*Instructions to follow*: Please print the full listing below exactly, but not the pictures in it.
-=-=-
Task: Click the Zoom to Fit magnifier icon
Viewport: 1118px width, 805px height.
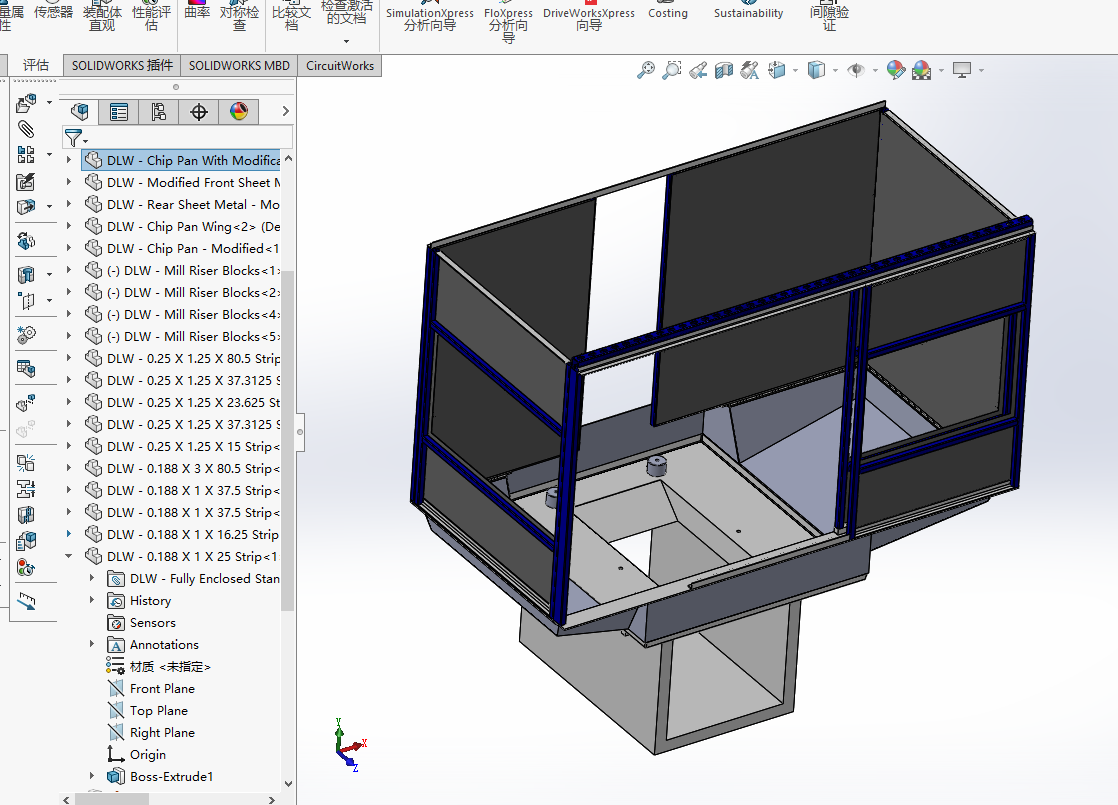Action: pyautogui.click(x=646, y=70)
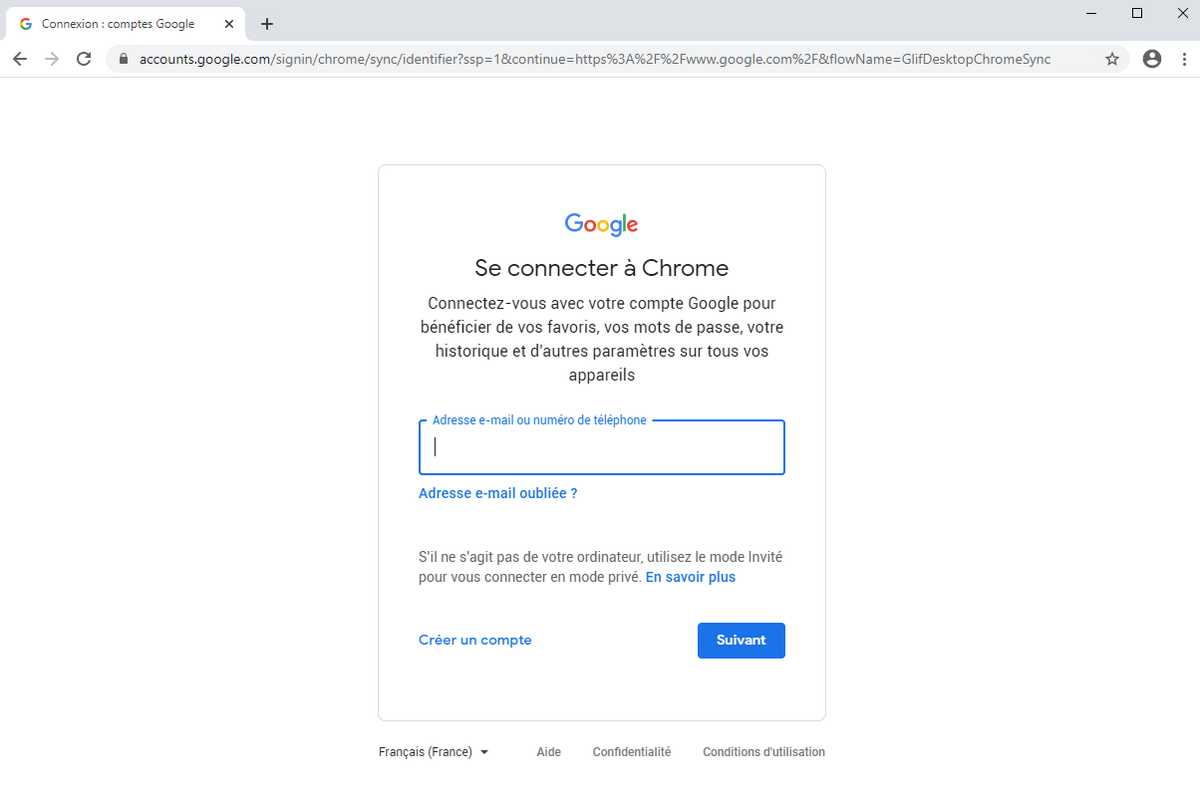Open a new browser tab
Image resolution: width=1200 pixels, height=802 pixels.
coord(266,23)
-=-=-
*Solution below*:
Task: Click the Zoom to Fit magnifier icon
Viewport: 1118px width, 805px height.
Action: pyautogui.click(x=646, y=70)
Open a new browser tab
Image resolution: width=1200 pixels, height=802 pixels.
coord(266,23)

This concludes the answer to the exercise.